## Work required
Scan the records below for the line with "Particulier (345, 35)" and the line with "Information Médecin Traitant (IMTi) (83, 267)", and retype that range exactly, both ends included, pictures excepted.

## Data for review
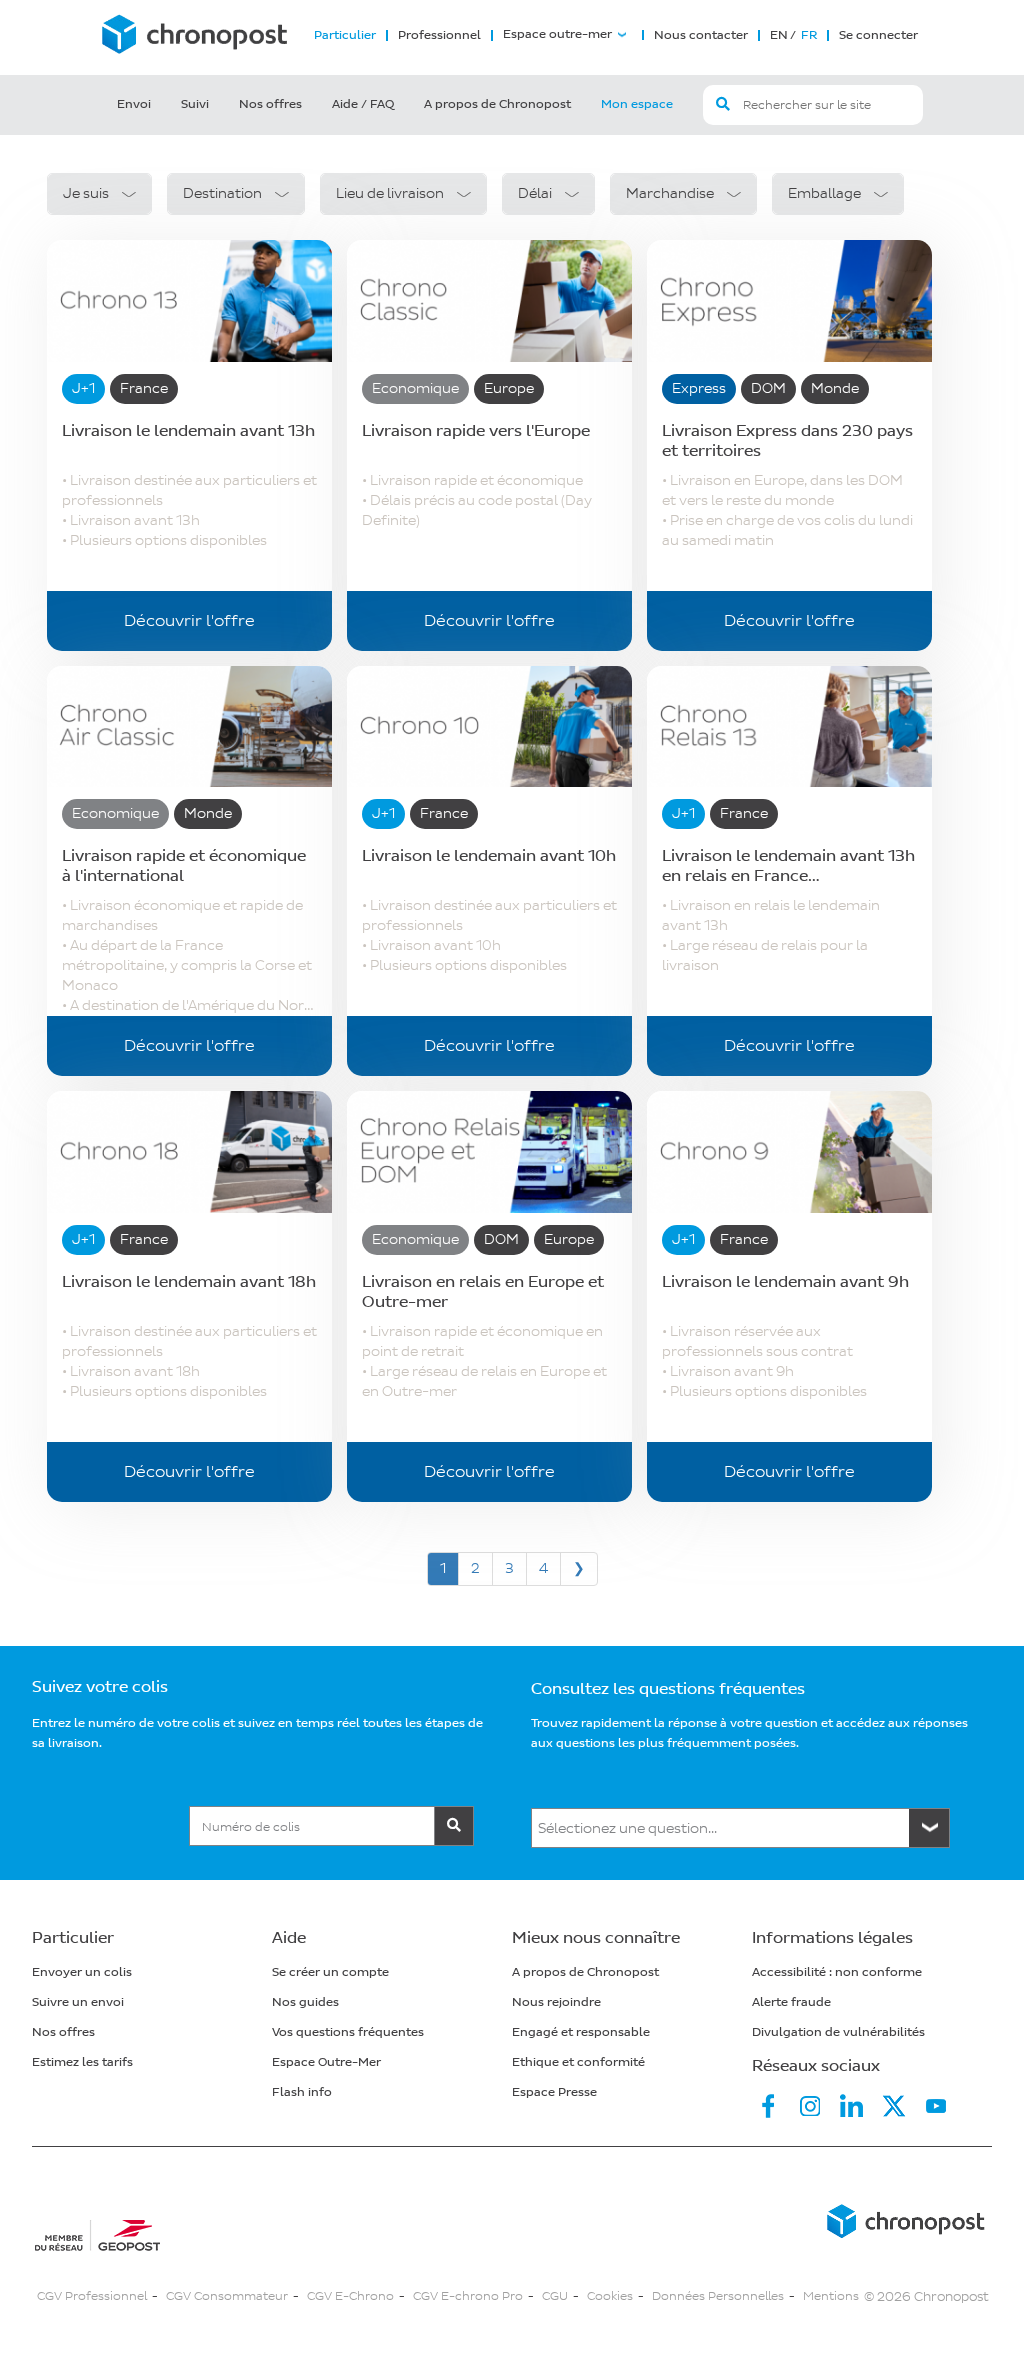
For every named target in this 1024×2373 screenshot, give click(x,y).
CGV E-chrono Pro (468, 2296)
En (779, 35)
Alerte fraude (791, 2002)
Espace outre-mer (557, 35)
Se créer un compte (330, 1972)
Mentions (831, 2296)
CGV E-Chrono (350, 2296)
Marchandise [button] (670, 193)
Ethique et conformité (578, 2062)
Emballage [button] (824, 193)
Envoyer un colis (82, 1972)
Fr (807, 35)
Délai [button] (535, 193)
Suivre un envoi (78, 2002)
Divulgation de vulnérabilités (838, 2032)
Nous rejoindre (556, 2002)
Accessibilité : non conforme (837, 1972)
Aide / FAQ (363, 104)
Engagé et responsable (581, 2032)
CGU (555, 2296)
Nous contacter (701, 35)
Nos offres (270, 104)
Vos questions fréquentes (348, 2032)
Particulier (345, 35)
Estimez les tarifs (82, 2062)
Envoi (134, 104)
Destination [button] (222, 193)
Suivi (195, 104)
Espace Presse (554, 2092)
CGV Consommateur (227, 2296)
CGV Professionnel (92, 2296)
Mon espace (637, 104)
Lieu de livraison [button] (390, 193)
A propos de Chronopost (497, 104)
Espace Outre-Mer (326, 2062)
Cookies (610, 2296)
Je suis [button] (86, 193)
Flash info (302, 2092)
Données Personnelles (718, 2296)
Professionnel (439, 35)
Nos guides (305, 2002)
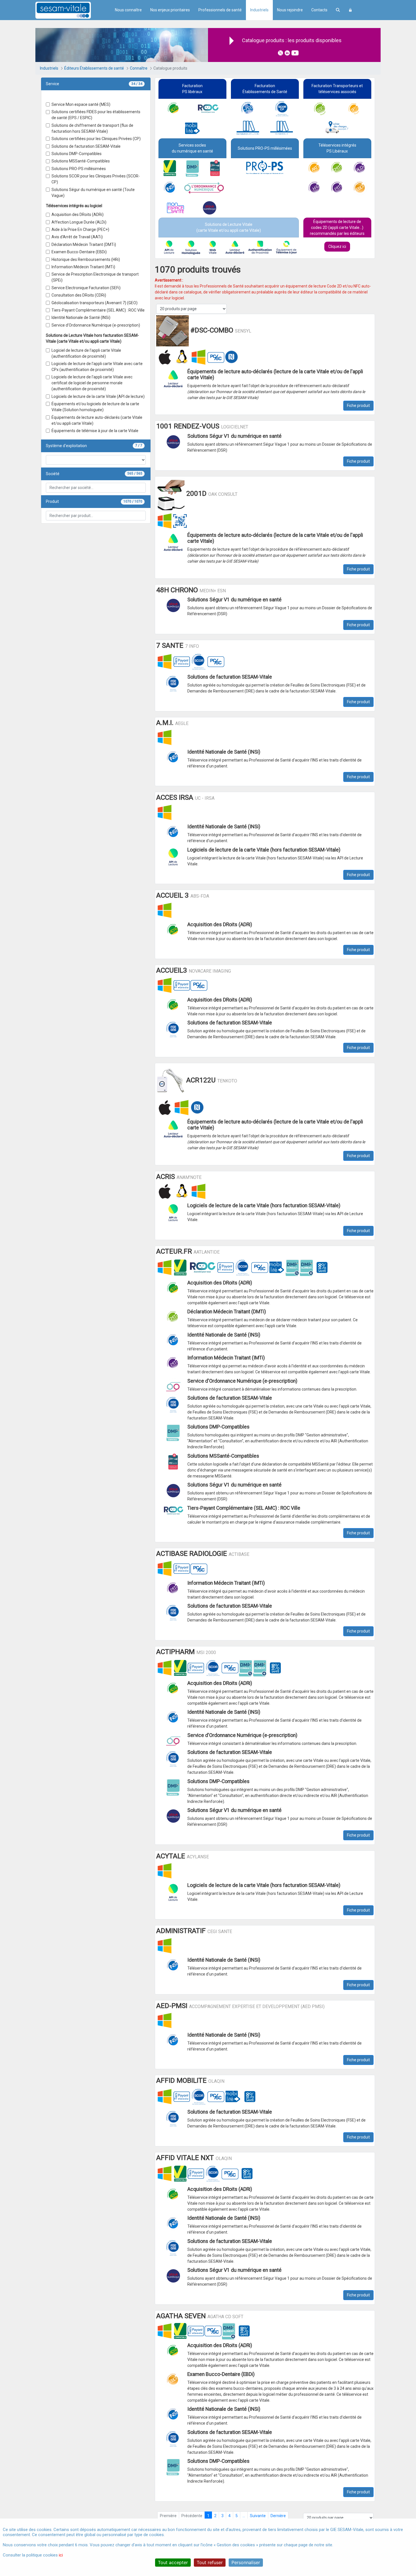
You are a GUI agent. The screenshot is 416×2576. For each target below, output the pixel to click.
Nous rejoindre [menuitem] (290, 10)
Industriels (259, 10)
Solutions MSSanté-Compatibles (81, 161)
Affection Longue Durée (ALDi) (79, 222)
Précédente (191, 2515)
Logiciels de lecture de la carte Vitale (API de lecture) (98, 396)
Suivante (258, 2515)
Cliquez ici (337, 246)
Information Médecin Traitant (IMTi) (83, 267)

...

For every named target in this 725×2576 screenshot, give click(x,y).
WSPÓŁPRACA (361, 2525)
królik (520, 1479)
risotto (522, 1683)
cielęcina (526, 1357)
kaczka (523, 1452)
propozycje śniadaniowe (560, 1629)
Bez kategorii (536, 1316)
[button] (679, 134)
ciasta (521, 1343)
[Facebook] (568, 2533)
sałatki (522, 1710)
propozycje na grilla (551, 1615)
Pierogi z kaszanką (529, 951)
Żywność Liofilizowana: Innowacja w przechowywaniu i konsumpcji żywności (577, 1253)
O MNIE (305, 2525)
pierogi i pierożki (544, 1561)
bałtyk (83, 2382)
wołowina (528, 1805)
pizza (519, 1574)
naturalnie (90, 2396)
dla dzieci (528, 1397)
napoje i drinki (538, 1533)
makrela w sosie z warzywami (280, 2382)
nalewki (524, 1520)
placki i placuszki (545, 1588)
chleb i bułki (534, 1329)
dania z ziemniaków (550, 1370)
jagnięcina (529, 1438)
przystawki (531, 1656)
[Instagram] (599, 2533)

--

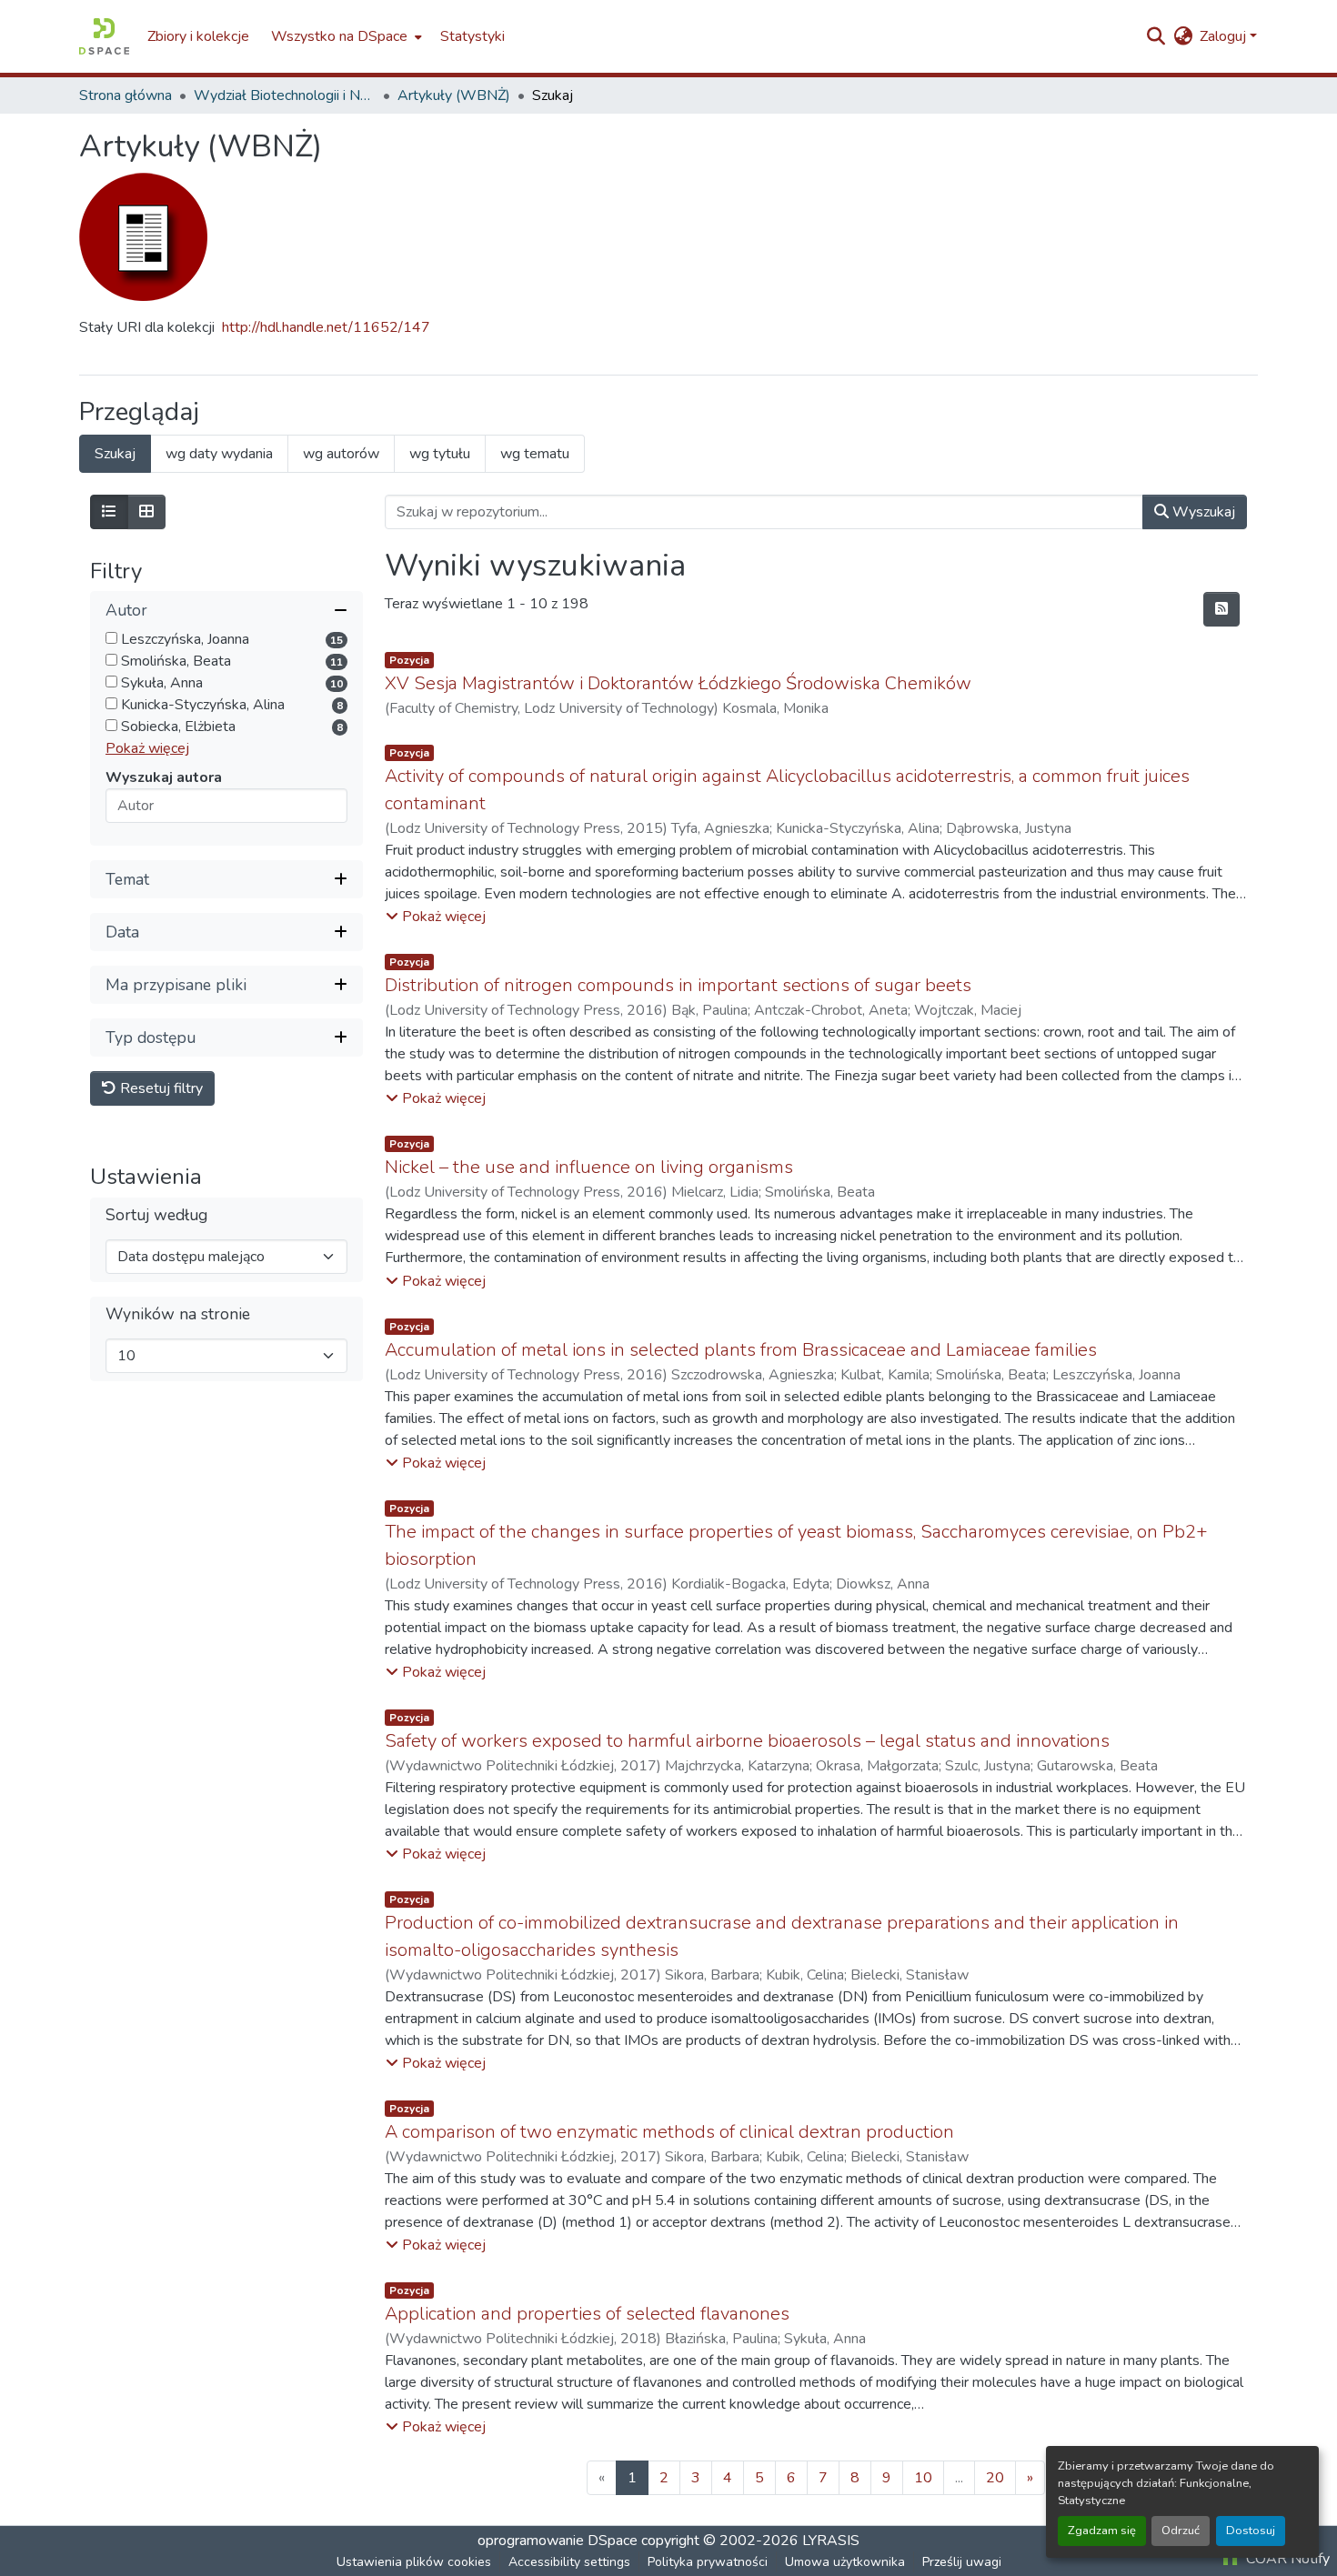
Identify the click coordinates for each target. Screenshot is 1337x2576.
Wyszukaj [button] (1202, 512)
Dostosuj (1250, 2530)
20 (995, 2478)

## Your response
Particulier (345, 35)
Estimez les tarifs (82, 2062)
Envoi (134, 104)
Destination [button] (222, 193)
Suivi (195, 104)
Espace Presse (554, 2092)
CGV Consommateur (227, 2296)
CGV Professionnel (92, 2296)
Mon espace (637, 104)
Lieu de livraison [button] (390, 193)
A propos de Chronopost (497, 104)
Espace Outre-Mer (326, 2062)
Cookies (610, 2296)
Je suis [button] (86, 193)
Flash info (302, 2092)
Données Personnelles (718, 2296)
Professionnel (439, 35)
Nos guides (305, 2002)
You are a GUI agent. The screenshot is 416×2576. For each target below, output the pixel to click.
Nous rejoindre [menuitem] (290, 10)
Industriels (259, 10)
Solutions MSSanté-Compatibles (81, 161)
Affection Longue Durée (ALDi) (79, 222)
Précédente (191, 2515)
Logiciels de lecture de la carte Vitale (API de lecture) (98, 396)
Suivante (258, 2515)
Cliquez ici (337, 246)
Information Médecin Traitant (IMTi) (83, 267)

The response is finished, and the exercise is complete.